------ Given records

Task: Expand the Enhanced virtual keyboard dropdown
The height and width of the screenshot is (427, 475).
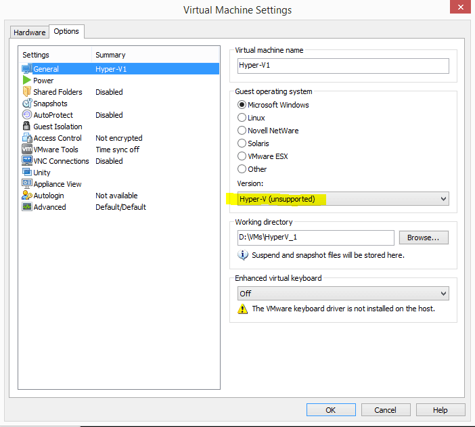Action: click(x=343, y=294)
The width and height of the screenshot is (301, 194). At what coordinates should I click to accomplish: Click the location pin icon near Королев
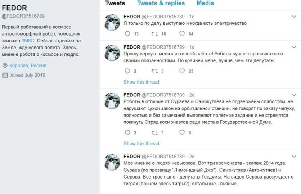(x=5, y=66)
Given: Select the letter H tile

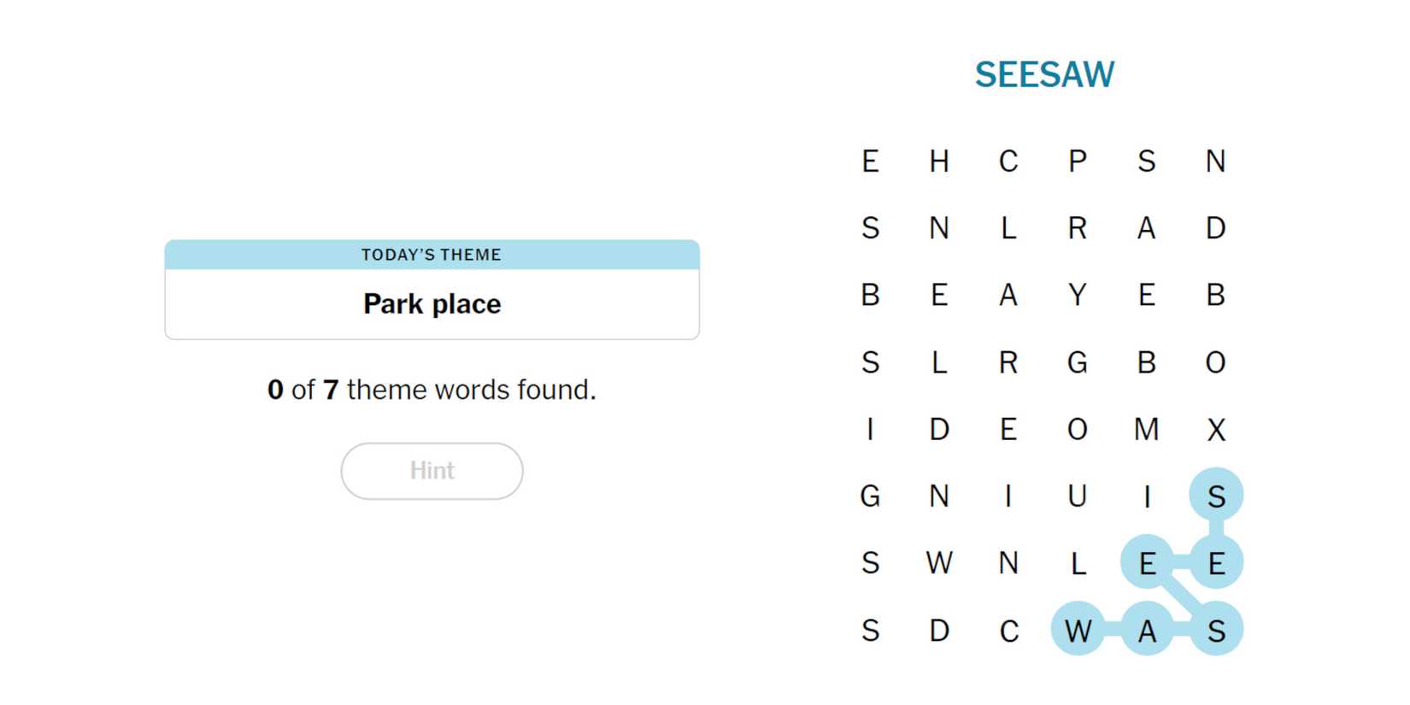Looking at the screenshot, I should point(939,161).
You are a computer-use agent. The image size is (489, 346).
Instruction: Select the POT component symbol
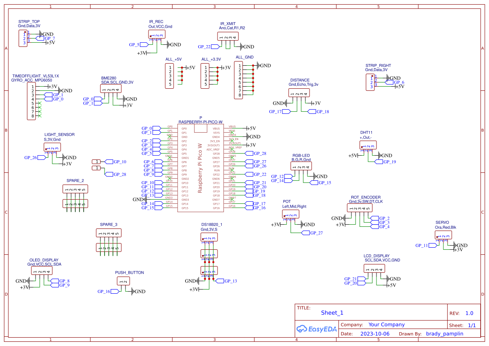[x=290, y=214]
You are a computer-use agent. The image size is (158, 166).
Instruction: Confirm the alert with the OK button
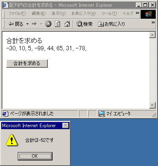coord(35,156)
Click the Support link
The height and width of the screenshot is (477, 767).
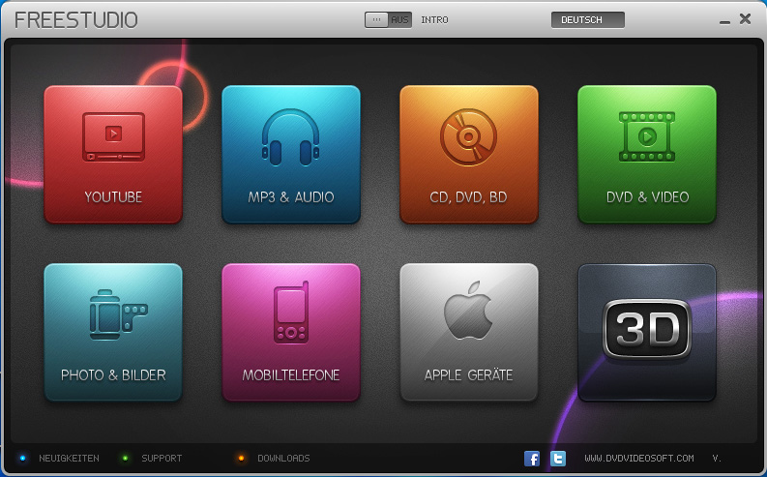tap(161, 459)
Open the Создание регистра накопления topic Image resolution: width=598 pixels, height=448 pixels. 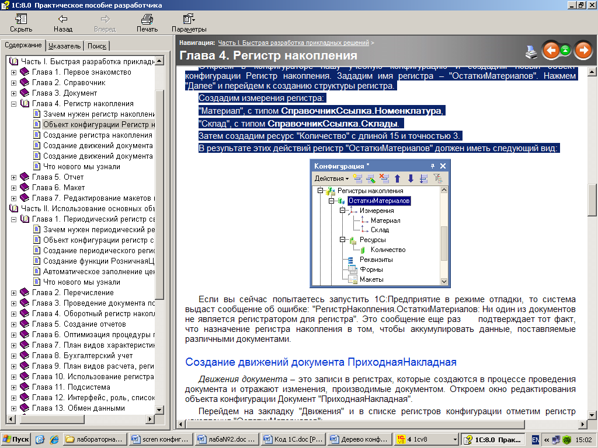pyautogui.click(x=97, y=135)
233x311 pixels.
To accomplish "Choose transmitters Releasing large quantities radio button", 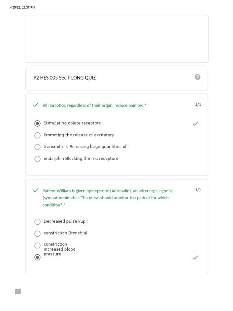I will [x=37, y=147].
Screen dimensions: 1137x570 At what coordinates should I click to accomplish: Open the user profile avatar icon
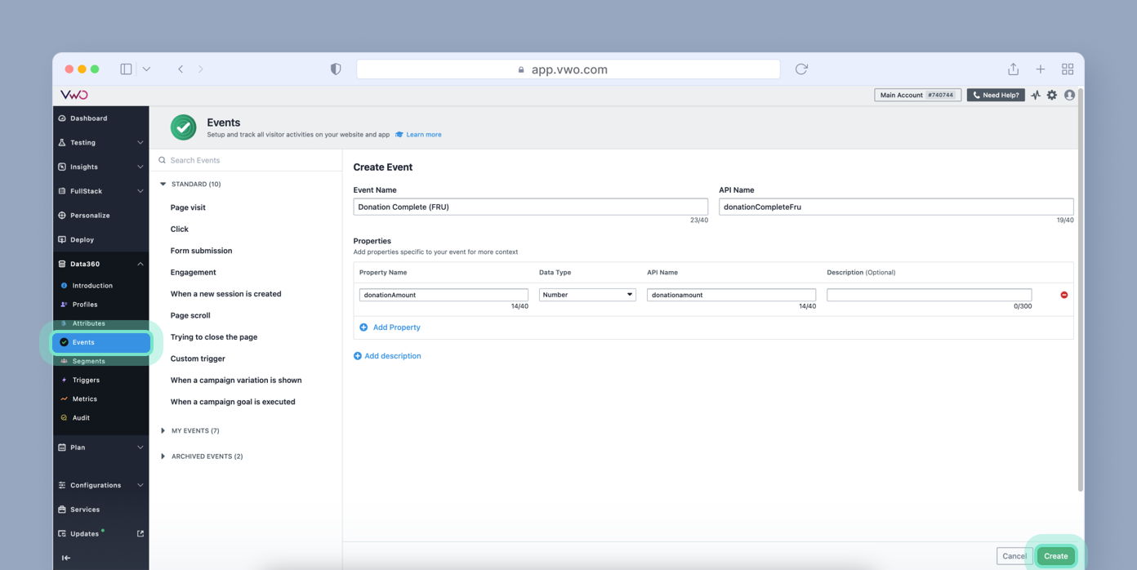pos(1070,95)
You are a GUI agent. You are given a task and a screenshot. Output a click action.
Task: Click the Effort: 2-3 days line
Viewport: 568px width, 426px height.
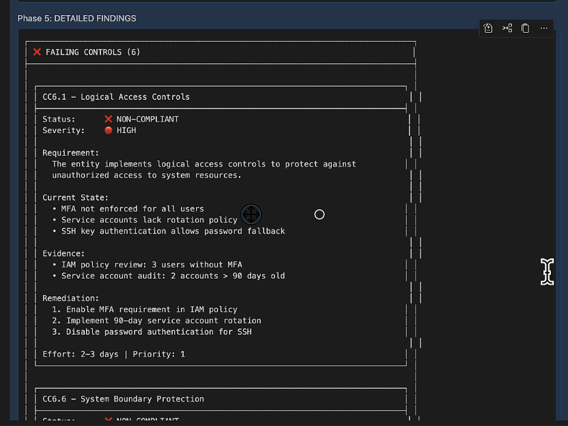coord(113,354)
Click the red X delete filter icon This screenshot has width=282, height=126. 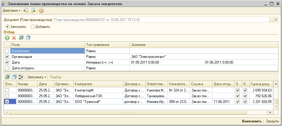(x=14, y=38)
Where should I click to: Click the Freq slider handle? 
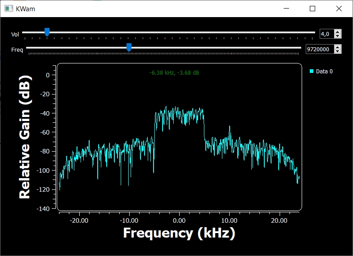(129, 47)
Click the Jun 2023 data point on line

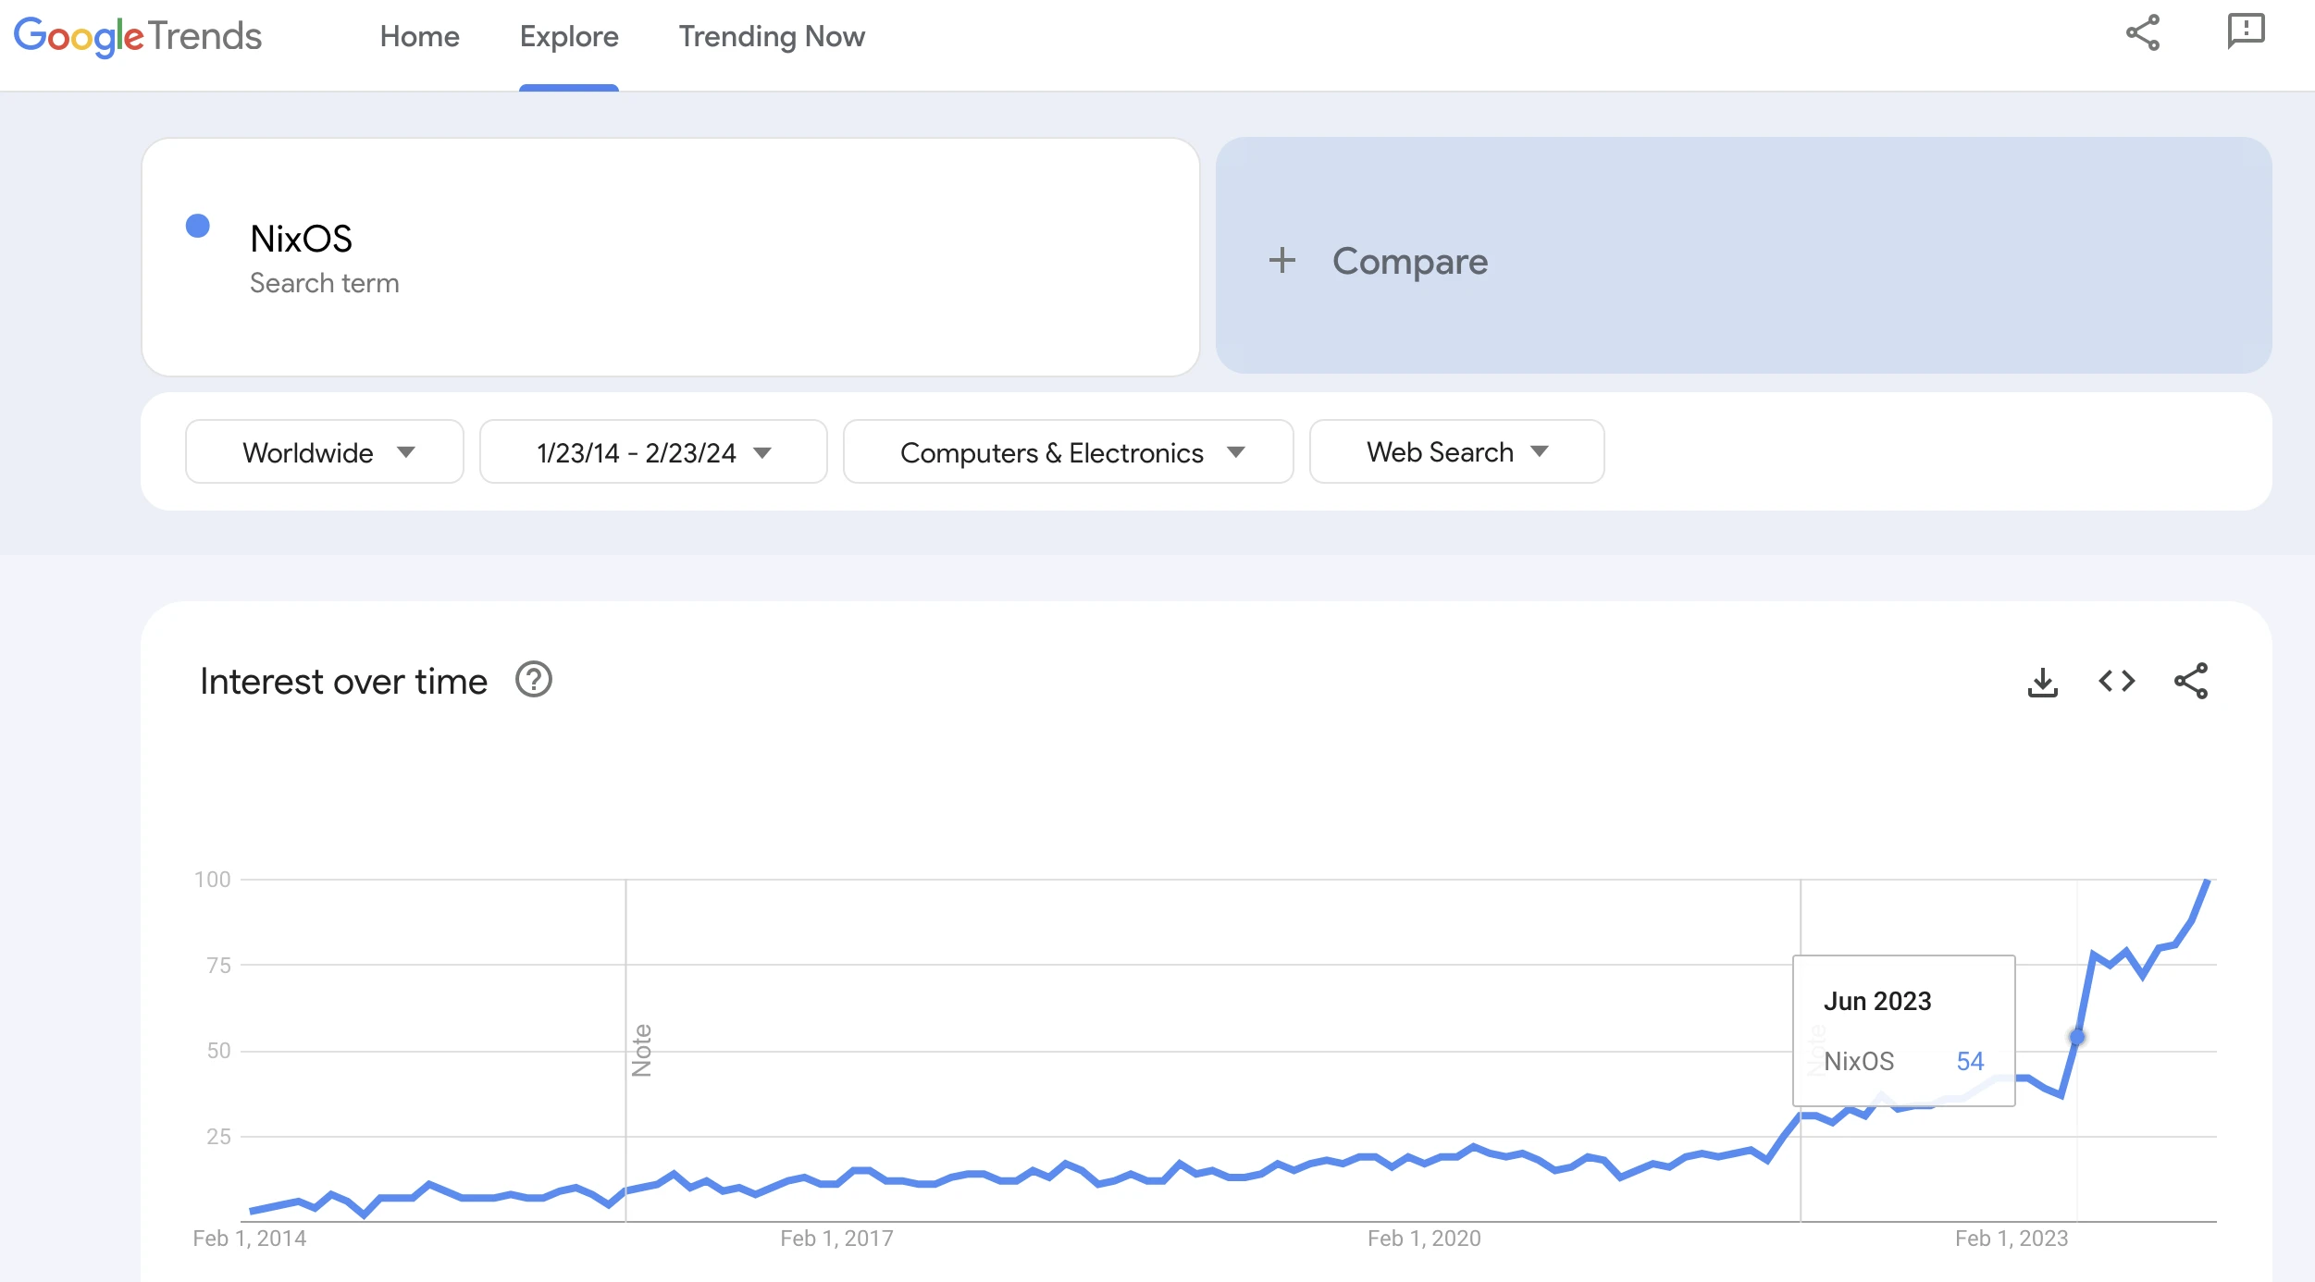coord(2077,1038)
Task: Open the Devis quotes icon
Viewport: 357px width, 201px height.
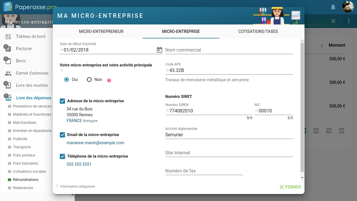Action: [x=8, y=61]
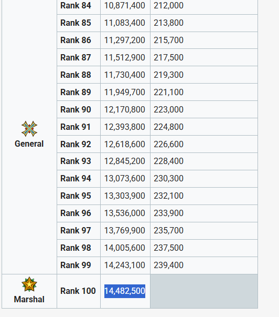Viewport: 279px width, 317px height.
Task: Click the Marshal gold star icon
Action: (29, 284)
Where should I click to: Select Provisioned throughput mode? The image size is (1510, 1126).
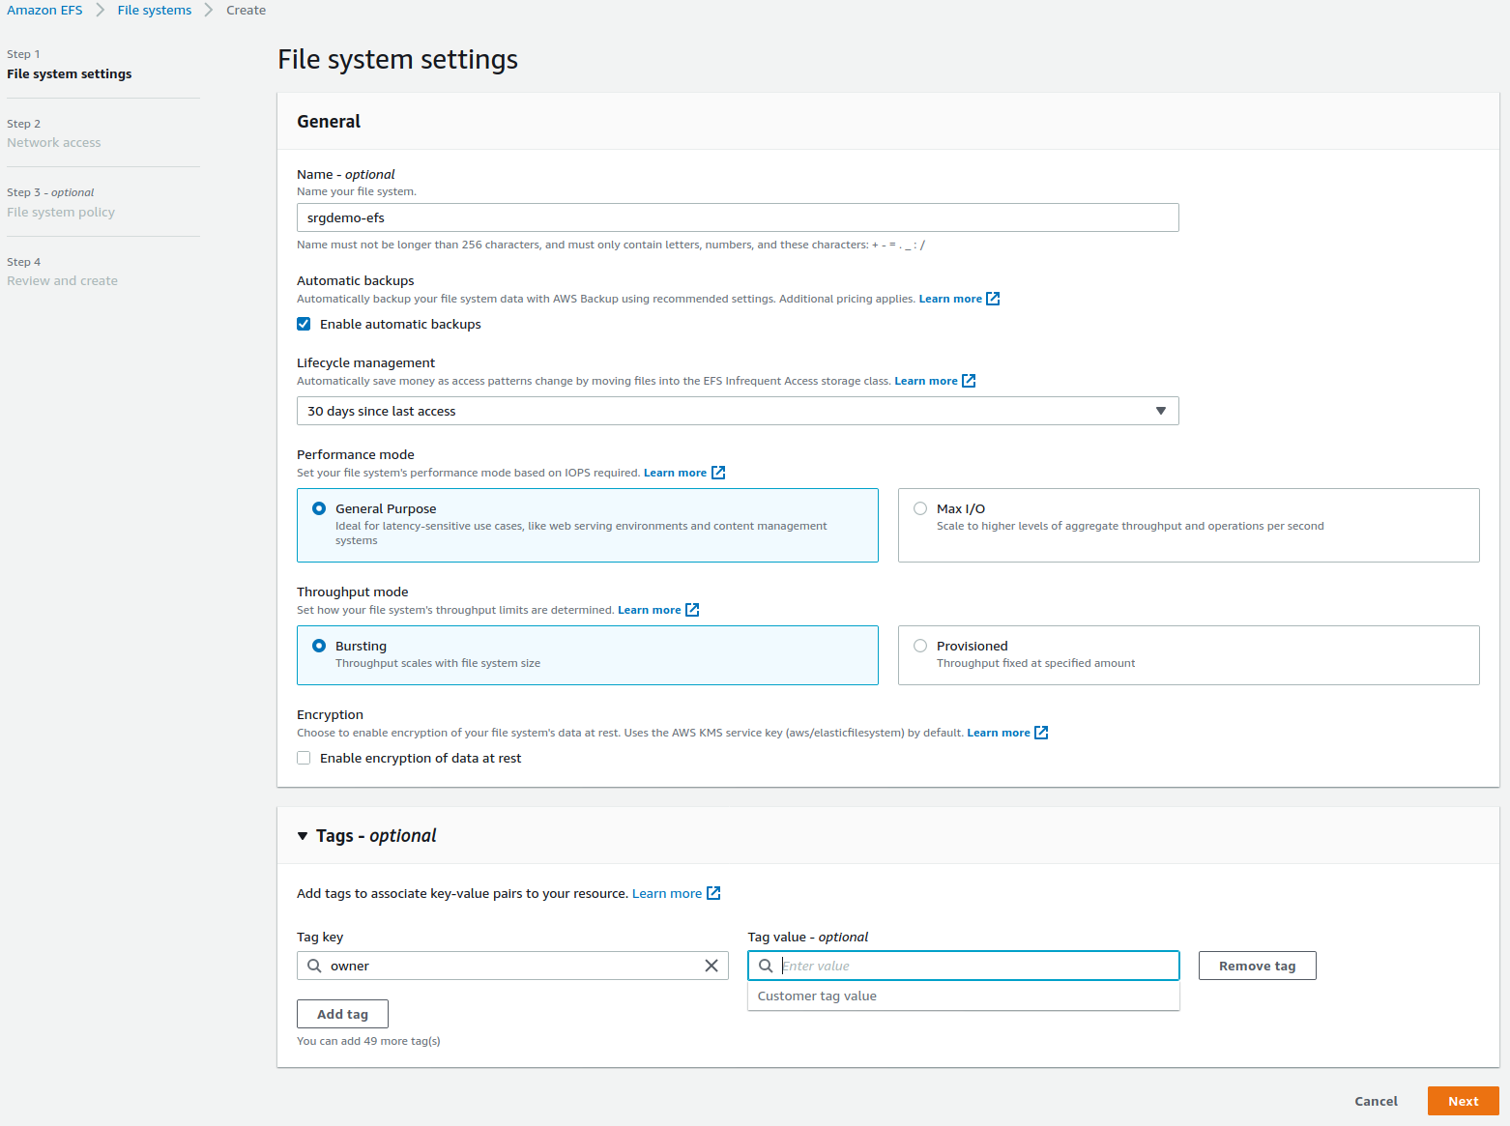920,646
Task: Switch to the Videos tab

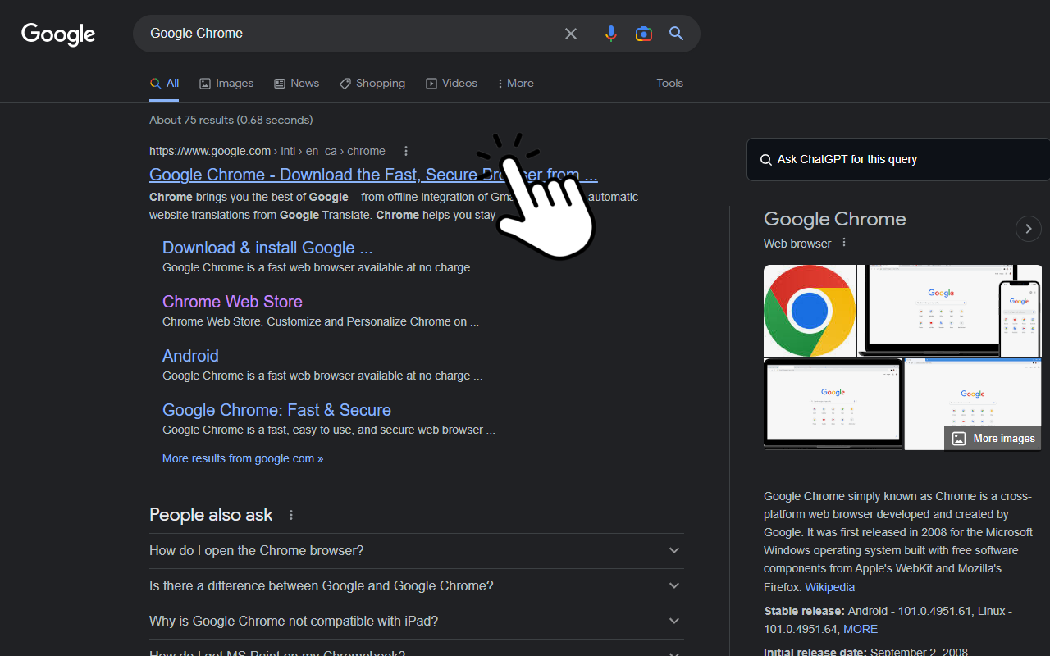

------------

What the task asks
Scan the data, and report each line that uses the word "computer".

Exercise response
You are a computer-use agent. The image size is (489, 346).
You are a computer-use agent. The image size is (158, 166).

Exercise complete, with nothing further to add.